Despite the continuing global economic woes that have plagued 2012, franchising has remained one of the bastions of business success globally. While South Africa’s franchise sector has not experienced a stellar performance in 2012 – 5% to 7%, in line with inflation – it’s slightly above par in the global trend of between 3% and 5%.
In fact, South Africa’s franchise sector outperformed the country’s other dominant sectors such as mining, manufacturing and agriculture, contributing 12% to GDP.
Global impact on SA’s franchise sector
The sector has not been without its challenges though. Andre Rosslee, head of Sector Solutions at ABSA outlines the impact of global economic instability by stating that, like most sectors within the South African economy, the franchise sector has seen turnovers coming under pressure, ultimately leading to margins being squeezed.
“The continued turmoil in Europe and the subsequent economic instability it created fuelled uncertainty with investors and potential new franchisees, which led to franchisors taking a more conservative view on expanding their brands and rolling out new stores. New retail developments virtually came to a standstill, limiting the availability of sites for new outlets too,” he explains.
Still, franchising has shown its resilience both in South Africa and internationally. Vera Valasis, executive director of FASA, has stated that franchising appears to be holding its own admirably: “Franchising is healthy and growing in many countries around the world – Brazil experienced 9% growth.

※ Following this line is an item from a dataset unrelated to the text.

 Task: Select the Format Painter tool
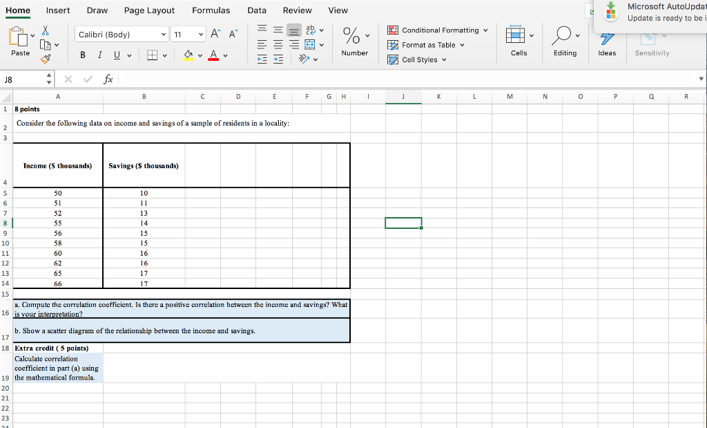45,58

Franchising embodies sound business principles, tried and tested business models, economies of scale and benchmarking, and entrepreneurial spirit, ensuring the flow of new concepts and bright ideas – all these elements are associated with sustainability and longevity.”
Roadblocks of 2012
Morné Cronjé, head of Franchising: FNB suggests that, economy aside, a poor perception of franchising is an issue affecting the growth of the sector: “South Africans tend to have a corporate mentality, meaning that they perceive corporate as the route to making money.
People need to understand that although franchising is not a ‘get rich overnight’ project, there are multi-franchise owners out there who are earning much more than CEOs.” The persistence of this image, says Cronjé, is due to a lack of success stories. “There should be greater emphasis on franchising as a wealth generator in order to encourage growth,” he says.
Other roadblocks, Cronjé says, include the high cost of rentals and shortage of low cost entry opportunities. “In countries like the US, the ‘man-in-a-van’ concept allows for greater participation in the franchise sector. It’s very expensive here, and not many people have R1 million in their pockets to buy a franchise.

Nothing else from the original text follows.